Rows for locating described items
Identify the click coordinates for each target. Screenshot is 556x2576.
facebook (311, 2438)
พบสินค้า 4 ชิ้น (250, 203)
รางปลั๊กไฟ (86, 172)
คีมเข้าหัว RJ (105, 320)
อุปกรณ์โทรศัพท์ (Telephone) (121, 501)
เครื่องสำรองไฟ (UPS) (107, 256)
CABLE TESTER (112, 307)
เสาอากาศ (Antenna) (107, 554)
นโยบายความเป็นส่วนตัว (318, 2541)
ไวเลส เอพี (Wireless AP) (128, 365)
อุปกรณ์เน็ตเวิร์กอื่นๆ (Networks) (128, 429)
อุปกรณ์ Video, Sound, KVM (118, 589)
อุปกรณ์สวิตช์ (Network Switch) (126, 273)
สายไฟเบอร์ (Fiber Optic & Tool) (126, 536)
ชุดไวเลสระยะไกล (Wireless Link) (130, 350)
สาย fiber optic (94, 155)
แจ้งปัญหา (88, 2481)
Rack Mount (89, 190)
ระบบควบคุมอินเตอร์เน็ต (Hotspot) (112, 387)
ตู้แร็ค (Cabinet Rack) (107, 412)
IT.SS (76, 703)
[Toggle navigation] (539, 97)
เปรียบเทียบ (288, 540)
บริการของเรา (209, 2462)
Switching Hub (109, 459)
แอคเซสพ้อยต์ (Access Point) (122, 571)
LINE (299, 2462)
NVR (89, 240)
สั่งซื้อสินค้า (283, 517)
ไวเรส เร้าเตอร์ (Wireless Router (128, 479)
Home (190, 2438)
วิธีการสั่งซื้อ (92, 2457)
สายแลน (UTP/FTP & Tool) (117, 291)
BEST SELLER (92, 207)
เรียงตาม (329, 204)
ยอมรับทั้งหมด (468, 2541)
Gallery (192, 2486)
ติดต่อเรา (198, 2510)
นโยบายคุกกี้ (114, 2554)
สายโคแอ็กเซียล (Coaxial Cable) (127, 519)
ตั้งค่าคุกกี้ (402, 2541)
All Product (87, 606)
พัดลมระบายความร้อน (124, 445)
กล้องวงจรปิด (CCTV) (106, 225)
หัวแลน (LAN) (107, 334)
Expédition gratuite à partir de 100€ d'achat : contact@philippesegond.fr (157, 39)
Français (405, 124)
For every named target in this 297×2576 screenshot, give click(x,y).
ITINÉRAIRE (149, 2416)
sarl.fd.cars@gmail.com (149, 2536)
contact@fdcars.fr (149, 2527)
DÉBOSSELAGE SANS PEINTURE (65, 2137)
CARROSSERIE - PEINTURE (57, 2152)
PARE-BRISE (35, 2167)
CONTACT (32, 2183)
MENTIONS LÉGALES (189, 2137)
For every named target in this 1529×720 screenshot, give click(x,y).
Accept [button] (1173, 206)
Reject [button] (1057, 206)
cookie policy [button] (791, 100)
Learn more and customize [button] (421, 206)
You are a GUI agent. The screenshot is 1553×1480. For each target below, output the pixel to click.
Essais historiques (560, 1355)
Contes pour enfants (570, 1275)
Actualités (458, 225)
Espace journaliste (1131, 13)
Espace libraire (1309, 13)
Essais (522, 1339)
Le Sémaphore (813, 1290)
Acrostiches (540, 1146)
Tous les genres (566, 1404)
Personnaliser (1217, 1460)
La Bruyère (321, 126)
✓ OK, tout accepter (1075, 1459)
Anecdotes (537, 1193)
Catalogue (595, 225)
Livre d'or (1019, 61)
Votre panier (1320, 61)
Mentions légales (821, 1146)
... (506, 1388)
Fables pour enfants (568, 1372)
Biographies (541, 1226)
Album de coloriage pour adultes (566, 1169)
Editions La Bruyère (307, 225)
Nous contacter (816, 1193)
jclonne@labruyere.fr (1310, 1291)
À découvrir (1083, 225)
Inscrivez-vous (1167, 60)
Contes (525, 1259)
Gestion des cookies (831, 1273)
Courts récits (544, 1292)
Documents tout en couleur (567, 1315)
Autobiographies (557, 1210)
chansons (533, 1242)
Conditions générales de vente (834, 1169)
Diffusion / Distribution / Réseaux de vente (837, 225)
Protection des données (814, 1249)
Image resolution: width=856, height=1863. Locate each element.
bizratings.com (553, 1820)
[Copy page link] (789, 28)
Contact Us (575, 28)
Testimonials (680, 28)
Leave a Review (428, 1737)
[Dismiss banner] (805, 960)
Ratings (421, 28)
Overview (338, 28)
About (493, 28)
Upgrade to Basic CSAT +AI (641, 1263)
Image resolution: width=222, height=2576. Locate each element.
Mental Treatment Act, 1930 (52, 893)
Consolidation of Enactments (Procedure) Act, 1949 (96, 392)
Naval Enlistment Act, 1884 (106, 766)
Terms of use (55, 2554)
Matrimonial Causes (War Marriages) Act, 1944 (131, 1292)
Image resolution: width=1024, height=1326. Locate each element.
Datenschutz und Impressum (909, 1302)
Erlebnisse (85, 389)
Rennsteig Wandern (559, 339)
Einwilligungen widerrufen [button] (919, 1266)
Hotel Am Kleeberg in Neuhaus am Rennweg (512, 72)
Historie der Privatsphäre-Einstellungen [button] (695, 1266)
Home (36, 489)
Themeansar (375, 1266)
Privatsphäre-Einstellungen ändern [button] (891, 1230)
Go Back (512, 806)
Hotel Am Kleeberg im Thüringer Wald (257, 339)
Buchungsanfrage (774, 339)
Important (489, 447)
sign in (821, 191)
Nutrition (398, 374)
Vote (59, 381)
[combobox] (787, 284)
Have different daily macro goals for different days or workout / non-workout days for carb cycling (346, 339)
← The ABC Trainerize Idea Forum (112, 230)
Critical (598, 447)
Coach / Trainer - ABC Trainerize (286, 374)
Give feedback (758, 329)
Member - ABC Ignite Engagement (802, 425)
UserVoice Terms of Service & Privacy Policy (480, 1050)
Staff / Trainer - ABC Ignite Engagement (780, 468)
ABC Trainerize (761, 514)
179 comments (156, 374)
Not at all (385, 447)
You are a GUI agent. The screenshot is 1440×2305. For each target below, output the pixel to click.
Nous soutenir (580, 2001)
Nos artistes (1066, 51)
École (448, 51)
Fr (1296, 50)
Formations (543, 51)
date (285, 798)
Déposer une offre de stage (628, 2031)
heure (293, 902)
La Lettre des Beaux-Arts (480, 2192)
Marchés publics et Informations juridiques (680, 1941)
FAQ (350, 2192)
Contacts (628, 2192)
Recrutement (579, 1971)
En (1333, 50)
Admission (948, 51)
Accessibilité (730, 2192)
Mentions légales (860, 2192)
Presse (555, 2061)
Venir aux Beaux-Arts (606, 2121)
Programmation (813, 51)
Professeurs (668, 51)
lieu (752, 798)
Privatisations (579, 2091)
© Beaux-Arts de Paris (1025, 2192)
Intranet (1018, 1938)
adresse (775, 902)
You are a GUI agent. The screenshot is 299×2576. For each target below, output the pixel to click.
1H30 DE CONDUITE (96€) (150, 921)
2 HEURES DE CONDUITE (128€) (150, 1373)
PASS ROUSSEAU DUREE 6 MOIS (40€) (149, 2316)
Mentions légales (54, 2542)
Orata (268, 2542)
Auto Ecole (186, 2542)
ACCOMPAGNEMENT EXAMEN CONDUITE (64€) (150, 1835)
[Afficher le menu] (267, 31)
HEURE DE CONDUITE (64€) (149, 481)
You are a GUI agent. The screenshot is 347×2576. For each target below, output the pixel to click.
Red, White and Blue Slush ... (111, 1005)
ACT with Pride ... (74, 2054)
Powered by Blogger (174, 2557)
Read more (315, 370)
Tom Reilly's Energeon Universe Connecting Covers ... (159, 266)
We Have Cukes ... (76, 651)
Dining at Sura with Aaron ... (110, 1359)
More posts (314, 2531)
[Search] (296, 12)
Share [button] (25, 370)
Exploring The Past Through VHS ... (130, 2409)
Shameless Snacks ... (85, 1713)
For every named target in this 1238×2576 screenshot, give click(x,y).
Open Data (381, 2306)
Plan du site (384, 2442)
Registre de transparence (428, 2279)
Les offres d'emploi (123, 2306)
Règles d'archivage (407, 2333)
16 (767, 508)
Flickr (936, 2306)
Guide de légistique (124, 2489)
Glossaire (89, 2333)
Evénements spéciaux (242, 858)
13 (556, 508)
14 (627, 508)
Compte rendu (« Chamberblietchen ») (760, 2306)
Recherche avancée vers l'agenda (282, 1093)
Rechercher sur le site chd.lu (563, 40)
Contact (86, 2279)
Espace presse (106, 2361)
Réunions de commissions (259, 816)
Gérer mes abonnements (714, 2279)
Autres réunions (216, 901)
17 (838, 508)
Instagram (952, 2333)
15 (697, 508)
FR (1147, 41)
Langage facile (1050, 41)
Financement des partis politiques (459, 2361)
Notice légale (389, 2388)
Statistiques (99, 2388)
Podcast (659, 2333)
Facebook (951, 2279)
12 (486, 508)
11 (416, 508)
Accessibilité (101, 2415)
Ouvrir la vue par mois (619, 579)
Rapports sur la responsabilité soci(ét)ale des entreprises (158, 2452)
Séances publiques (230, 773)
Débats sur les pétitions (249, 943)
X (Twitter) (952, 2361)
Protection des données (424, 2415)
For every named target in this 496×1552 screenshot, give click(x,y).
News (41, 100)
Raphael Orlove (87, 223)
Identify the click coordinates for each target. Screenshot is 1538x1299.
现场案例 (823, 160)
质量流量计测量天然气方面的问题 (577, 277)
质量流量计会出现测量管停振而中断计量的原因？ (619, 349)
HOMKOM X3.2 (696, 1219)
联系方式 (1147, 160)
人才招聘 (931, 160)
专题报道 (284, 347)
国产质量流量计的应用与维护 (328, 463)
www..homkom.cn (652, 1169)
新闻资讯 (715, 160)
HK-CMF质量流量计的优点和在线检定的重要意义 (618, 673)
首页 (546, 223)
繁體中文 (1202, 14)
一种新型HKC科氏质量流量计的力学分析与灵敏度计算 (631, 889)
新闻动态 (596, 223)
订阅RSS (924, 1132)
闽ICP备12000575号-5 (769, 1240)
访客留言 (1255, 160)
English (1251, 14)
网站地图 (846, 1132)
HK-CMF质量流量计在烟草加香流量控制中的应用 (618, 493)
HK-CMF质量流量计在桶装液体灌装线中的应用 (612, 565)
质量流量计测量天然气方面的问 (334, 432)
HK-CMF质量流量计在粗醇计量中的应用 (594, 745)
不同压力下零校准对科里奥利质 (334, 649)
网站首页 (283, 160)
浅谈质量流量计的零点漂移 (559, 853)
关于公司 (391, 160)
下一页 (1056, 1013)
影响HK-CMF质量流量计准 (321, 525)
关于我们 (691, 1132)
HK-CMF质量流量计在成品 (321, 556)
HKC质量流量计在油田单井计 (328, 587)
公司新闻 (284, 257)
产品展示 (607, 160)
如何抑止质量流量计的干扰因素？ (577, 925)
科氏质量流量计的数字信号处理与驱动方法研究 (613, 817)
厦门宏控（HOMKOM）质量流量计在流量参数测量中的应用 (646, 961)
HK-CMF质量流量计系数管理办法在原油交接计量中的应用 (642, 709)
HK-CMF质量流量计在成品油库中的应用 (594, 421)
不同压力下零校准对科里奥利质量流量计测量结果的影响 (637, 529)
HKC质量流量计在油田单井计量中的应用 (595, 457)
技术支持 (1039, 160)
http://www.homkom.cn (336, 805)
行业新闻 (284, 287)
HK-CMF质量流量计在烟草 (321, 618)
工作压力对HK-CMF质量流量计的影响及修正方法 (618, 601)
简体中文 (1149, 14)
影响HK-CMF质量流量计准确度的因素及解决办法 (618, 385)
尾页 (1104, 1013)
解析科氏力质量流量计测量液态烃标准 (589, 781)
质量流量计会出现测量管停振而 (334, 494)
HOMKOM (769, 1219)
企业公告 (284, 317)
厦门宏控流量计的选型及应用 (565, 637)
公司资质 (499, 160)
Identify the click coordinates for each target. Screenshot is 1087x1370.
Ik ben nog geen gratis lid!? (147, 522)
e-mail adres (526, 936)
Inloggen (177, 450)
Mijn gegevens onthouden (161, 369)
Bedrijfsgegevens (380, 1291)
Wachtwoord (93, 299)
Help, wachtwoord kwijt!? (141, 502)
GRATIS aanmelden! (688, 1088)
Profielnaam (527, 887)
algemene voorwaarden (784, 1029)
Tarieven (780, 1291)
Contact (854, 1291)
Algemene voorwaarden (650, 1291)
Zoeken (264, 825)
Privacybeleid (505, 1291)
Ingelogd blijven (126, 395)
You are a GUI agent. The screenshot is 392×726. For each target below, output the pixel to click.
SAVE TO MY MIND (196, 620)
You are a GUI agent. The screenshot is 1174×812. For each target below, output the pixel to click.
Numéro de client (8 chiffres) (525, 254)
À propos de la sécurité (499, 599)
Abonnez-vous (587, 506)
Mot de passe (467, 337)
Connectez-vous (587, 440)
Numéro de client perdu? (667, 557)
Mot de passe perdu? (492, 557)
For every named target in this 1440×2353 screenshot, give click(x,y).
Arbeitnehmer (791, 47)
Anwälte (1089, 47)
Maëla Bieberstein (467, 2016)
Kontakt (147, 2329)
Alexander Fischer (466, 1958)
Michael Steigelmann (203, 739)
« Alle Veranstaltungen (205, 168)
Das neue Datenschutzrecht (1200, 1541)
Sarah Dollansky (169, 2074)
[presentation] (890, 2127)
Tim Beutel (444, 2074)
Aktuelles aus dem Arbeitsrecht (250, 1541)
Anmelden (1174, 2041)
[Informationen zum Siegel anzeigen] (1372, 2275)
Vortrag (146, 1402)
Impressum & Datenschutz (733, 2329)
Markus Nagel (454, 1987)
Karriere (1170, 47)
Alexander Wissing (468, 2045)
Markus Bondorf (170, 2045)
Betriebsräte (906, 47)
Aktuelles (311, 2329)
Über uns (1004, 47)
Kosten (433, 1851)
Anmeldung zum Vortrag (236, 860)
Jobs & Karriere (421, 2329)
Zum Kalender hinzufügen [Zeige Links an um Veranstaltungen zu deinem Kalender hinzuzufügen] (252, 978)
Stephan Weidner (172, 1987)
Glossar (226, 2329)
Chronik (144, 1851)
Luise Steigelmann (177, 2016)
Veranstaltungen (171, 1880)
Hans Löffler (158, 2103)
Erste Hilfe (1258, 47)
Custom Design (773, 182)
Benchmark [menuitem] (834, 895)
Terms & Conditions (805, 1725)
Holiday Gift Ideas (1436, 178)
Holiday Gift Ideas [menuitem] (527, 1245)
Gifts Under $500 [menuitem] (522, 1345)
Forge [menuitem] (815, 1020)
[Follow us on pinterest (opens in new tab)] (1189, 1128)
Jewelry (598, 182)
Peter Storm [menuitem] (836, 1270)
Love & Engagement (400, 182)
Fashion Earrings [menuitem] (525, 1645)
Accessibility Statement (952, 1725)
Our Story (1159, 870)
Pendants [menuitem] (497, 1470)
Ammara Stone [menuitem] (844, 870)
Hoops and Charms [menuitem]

Problem to solve
Please rewrite the rows starting at the one that contains "HK-CMF质量流量计在桶装液体灌装线中的应用 (612, 565)" and ending at the one that contains "Contact (854, 1291)", changing "Screenshot" to "Image" and keeping everything else the same.

Finished task
HK-CMF质量流量计在桶装液体灌装线中的应用 (612, 565)
质量流量计测量天然气方面的问 (334, 432)
HK-CMF质量流量计在粗醇计量中的应用 (594, 745)
不同压力下零校准对科里奥利质 (334, 649)
网站首页 (283, 160)
浅谈质量流量计的零点漂移 (559, 853)
关于公司 (391, 160)
下一页 (1056, 1013)
影响HK-CMF质量流量计准 (321, 525)
关于我们 (691, 1132)
HK-CMF质量流量计在成品 (321, 556)
HKC质量流量计在油田单井计 (328, 587)
公司新闻 (284, 257)
产品展示 (607, 160)
如何抑止质量流量计的干扰因素？ (577, 925)
科氏质量流量计的数字信号处理与驱动方法研究 (613, 817)
厦门宏控（HOMKOM）质量流量计在流量参数测量中的应用 (646, 961)
HK-CMF质量流量计系数管理办法在原油交接计量中的应用 (642, 709)
HK-CMF质量流量计在成品油库中的应用 (594, 421)
不同压力下零校准对科里奥利质量流量计测量结果的影响 (637, 529)
HKC质量流量计在油田单井计量中的应用 (595, 457)
技术支持 (1039, 160)
http://www.homkom.cn (336, 805)
行业新闻 (284, 287)
HK-CMF质量流量计在烟草 (321, 618)
工作压力对HK-CMF质量流量计的影响及修正方法 (618, 601)
简体中文 (1149, 14)
影响HK-CMF质量流量计准确度的因素及解决办法 (618, 385)
尾页 (1104, 1013)
解析科氏力质量流量计测量液态烃标准 (589, 781)
质量流量计会出现测量管停振而 (334, 494)
HOMKOM (769, 1219)
企业公告 (284, 317)
厦门宏控流量计的选型及应用 (565, 637)
公司资质 (499, 160)
Identify the click coordinates for each target. Image is 1087x1370.
Ik ben nog geen gratis lid!? (147, 522)
e-mail adres (526, 936)
Inloggen (177, 450)
Mijn gegevens onthouden (161, 369)
Bedrijfsgegevens (380, 1291)
Wachtwoord (93, 299)
Help, wachtwoord kwijt!? (141, 502)
GRATIS aanmelden! (688, 1088)
Profielnaam (527, 887)
algemene voorwaarden (784, 1029)
Tarieven (780, 1291)
Contact (854, 1291)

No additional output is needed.